I would first of all like to discuss the Foreclosure situation here in the triangle and how the trend is looking with regards to things improving for the Foreclosure picture.
According to Realty Trac, which is an online foreclosure reporting data source, North Carolina foreclosures are down 32% from the same time a year ago.
I’d like to give you some local data results as well from the Raleigh, Cary and Durham MSA’s (MSA stands for Metropolitan Statistical Area) regarding foreclosures.
The Durham MSA recorded 740 foreclosure findings in the first half of 2009 – that total figure is down almost 50 percent from the first half of 2008.
The Raleigh/Cary MSA which is combined was down almost 25 percent from the first half of 2008 with 2024 foreclosure filings recorded for the first six months of the year.
Durham came in at number 162 on the Realty trac list of foreclosure fillings with a foreclosure rate of .35 percent - Raleigh/Cary came in at number 145 on the list with a foreclosure rate of .48 percent. The higher the list number, the better the foreclosure situation for that particular MSA – so in this case the Triangle is doing much better than many areas across the United States.
We’ve recently seen a slight uptick in interest rates – the rate volatility seems to have settled within a fairly small range over the past few weeks - and due to that increase in rates, we have seen a recent slowdown in mortgage activity – not unexpected …now this may be due to a couple of factors – certainly this time of year plays a role in that families are wrapping up their final summer vacations and are getting ready for school, so parents have put their financial duties on hold for a couple of weeks. Also, consumers who were thinking about refinancing and who missed the sub -five percent rates may be now sitting on the fence to see what the fall will hold for them regarding interest rates.
One side note is that we may see a flurry of activity this fall in the first time homebuyer arena – primarily due to the expiration of the $8,000 tax credit which occurs December 1, 2009.

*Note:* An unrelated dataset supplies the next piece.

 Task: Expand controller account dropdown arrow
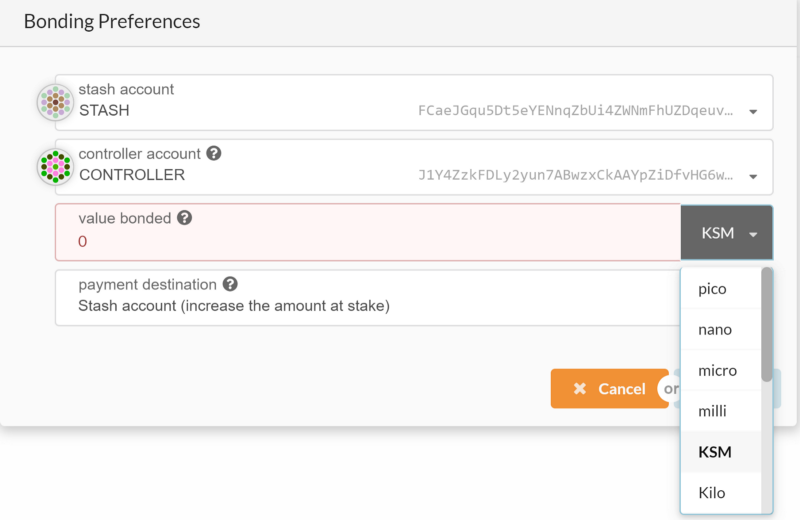click(x=753, y=176)
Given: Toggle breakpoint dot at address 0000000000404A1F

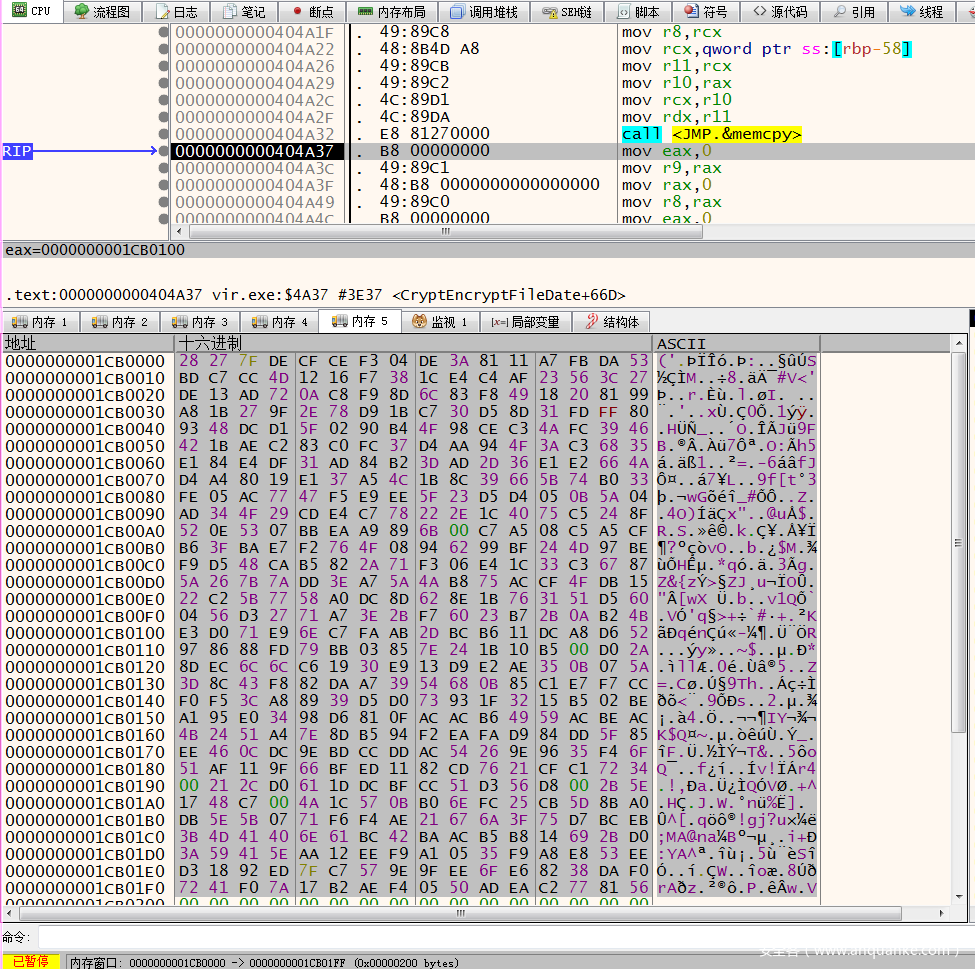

The Federal Reserve wraps up its two day meeting this week – it’s likely that they will leave interest rates unchanged – but be careful to watch their verbiage as to their stance on inflation and future rate movement. Occasionally the markets will react more severely to what is said in the Fed Minutes versus the actions that are provided within the Fed’s interest rate moves.
Jeremy M. Salemson
Corporate Investors Mortgage Group, Inc.